What are its lines of activity?
It currently carries out its activities in three lines of action: industrial, services and marketing.
We have two lines in the industrial division: the wind power sector, in which we are a supplier for Vestas in Denmark (where we have been since February 2019), while in the automotive sector our clients include Valeo, Maesa and others.
Our service division carries out activities such as laundry, catering, industrial cleaning and gardening, and we've recently opened a supermarket in León under the Eroski franchise, which has the distinction of being the first in the region of Castile-León to be managed by differently-abled people.
In regard to marketing, we cover everything from design to distribution.
What investment has the company made and how many jobs has it created so far?
Since it was set up in 2000 and since the start of its activity in 2002 until the end of 2019, the company now has property, plant and equipment worth approximately 7 million euros and a workforce of 484 people, of whom 447 are in León and 37 in Denmark.
How important is Spain to the company's strategy today?
Spain is the birthplace of Soltra, so the Spain value is innate. What's more, the Spanish legislation, unlike in other countries, contains regulations for positive discrimination toward people with disabilities, which facilitates their inclusion in the labor market.
What SDG would you say this company's activity most impacts?

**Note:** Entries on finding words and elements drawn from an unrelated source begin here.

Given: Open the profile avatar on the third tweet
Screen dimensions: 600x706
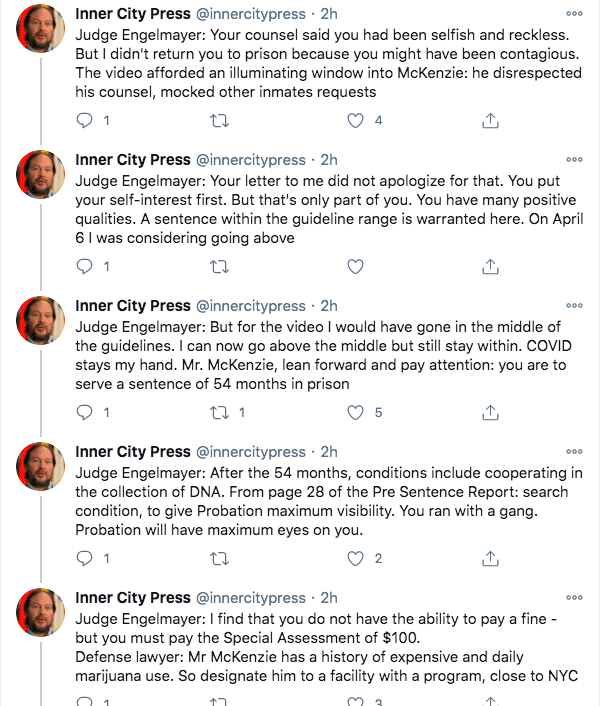Looking at the screenshot, I should pyautogui.click(x=41, y=320).
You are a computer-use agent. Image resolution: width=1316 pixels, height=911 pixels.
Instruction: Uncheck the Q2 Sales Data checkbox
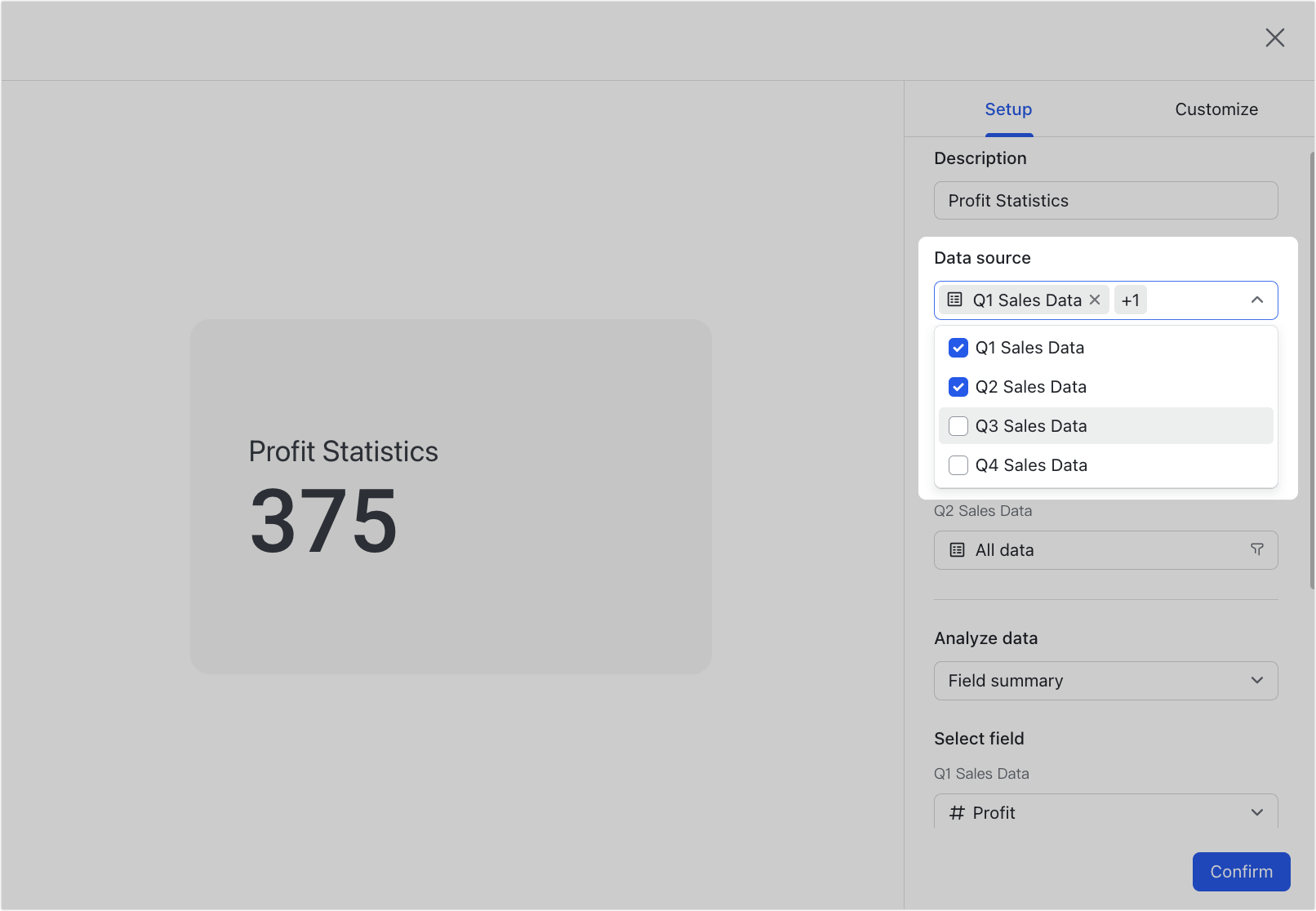(958, 387)
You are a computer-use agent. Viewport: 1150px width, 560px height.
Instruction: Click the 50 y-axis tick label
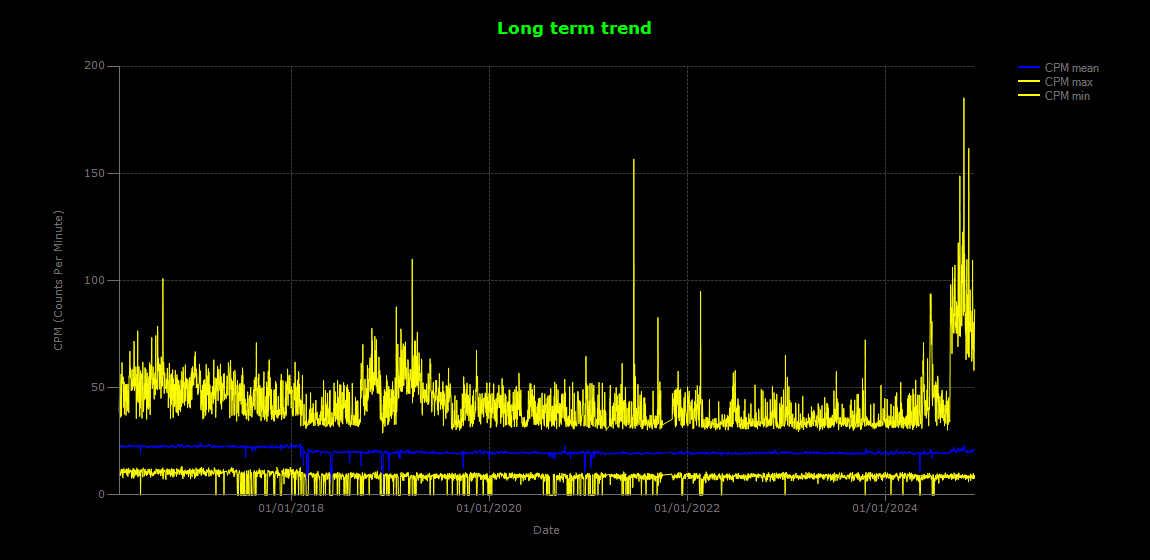98,387
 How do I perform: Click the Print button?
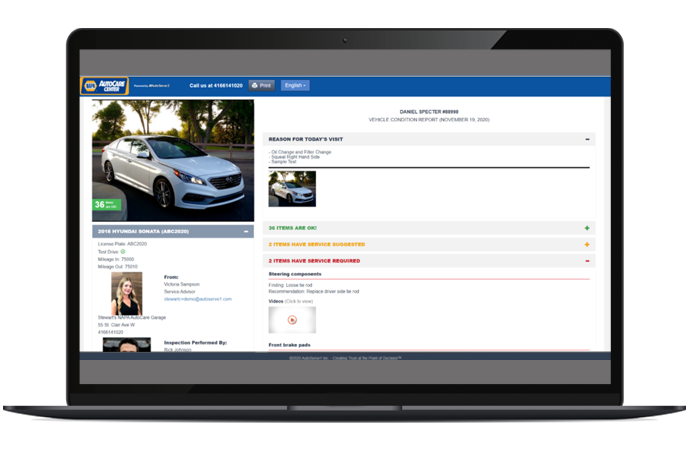click(x=261, y=86)
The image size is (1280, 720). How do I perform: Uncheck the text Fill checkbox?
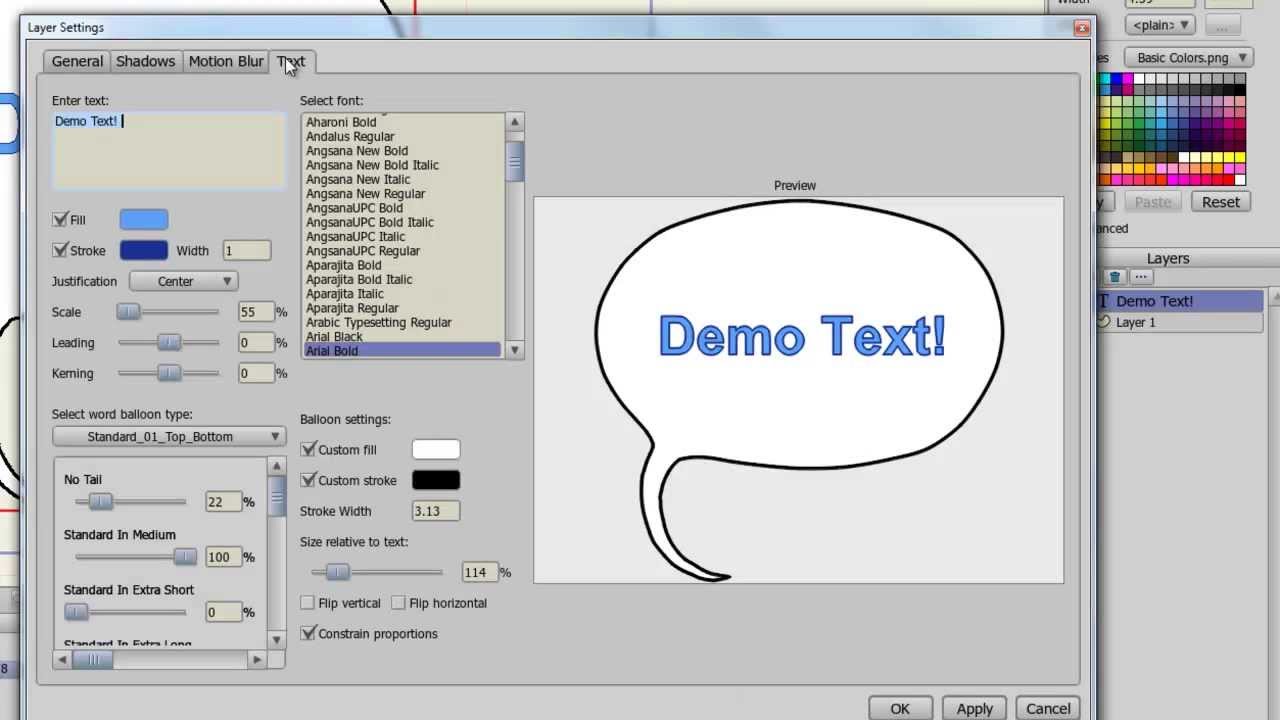pos(61,220)
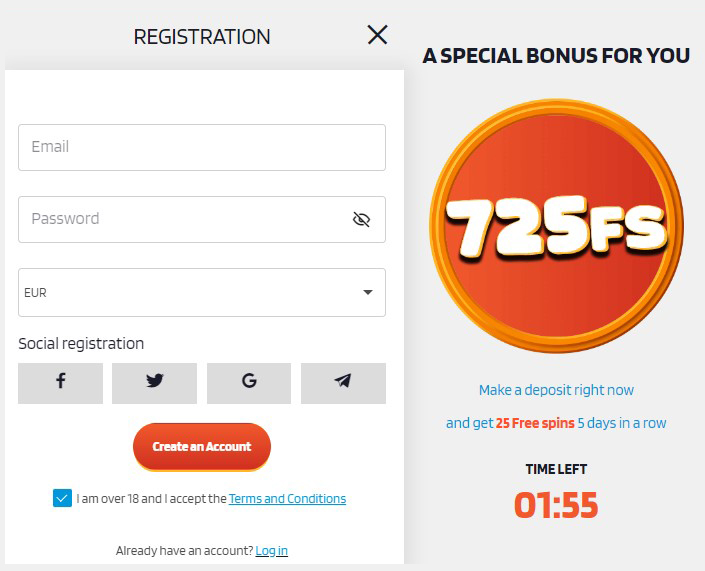Viewport: 705px width, 571px height.
Task: Register via the Telegram paper plane icon
Action: (343, 383)
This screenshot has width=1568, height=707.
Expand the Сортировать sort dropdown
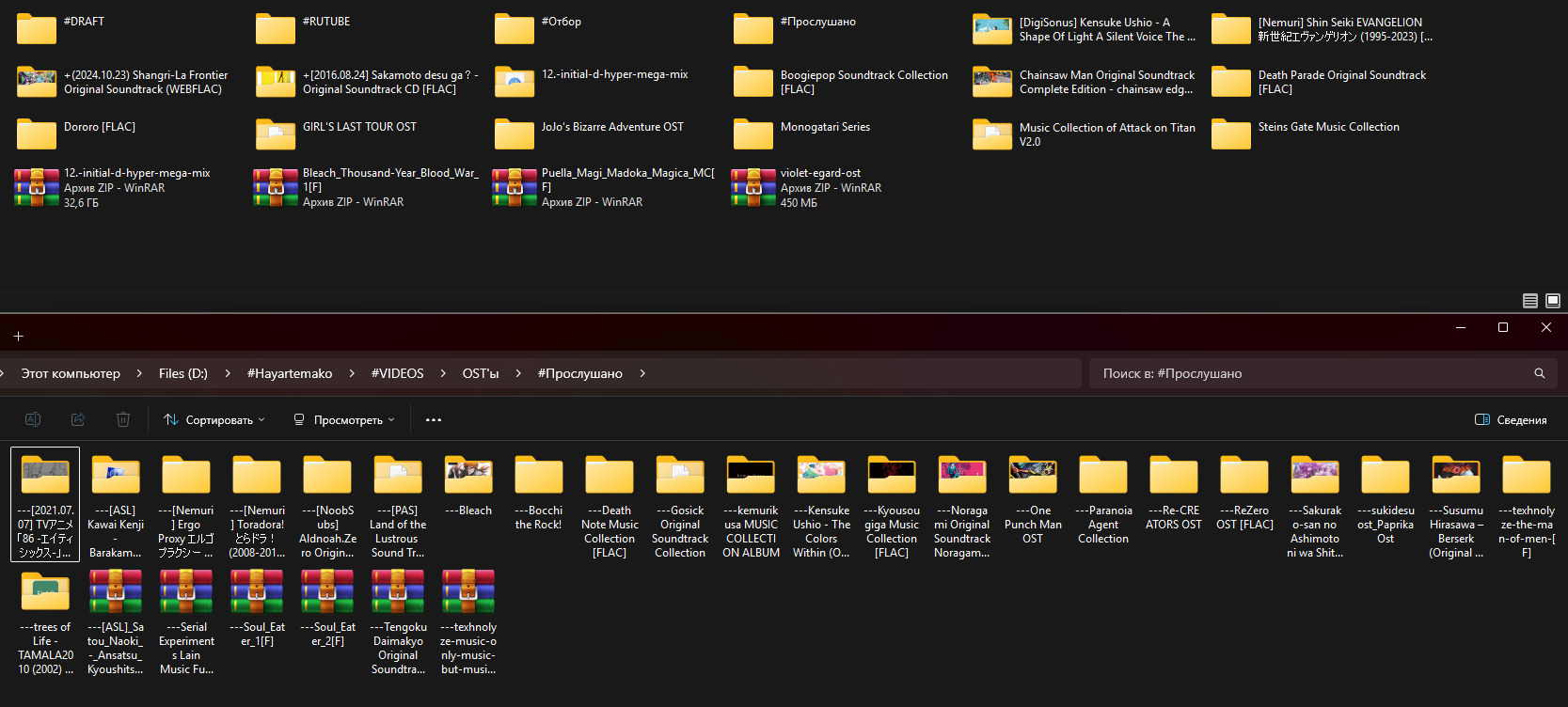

Soltra has an important social impact, particularly in its most immediate environment – the Castile-León region – and its highest level of activity takes place in León. This impact is defined though several lines of action, such as offering employment opportunities to people who would otherwise find it impossible to enter the workplace. In parallel we carry out social awareness-raising actions to facilitate this inclusion process.
In regard to the STGs, I would say that the first is social sustainability, as we provide employment for these groups so they can be seen as people who generate value. I should also say that we work to achieve environmental improvements, and have the AENOR 14001 environmental management system certification.
We have developed a gender equality plan in the company so that everyone has the same rights, and are currently implementing a ISO 45001 certification on prevention.
With Soltra's experience, what advantages do you think Spain offers for high-impact companies and investments?
In our neighboring area, the opportunities Spain can offer this type of company are land and labor at competitive prices.
What measures do you think could be promoted to attract more high-impact investments and companies to Spain?
In our area, which is ideally placed geographically as a logistics hub and has a skilled and competitive workforce, measures could be taken to promote the establishment of large companies, like providing them with land – if not free, at a very low cost – and streamlining bureaucratic and administrative procedures, among other measures.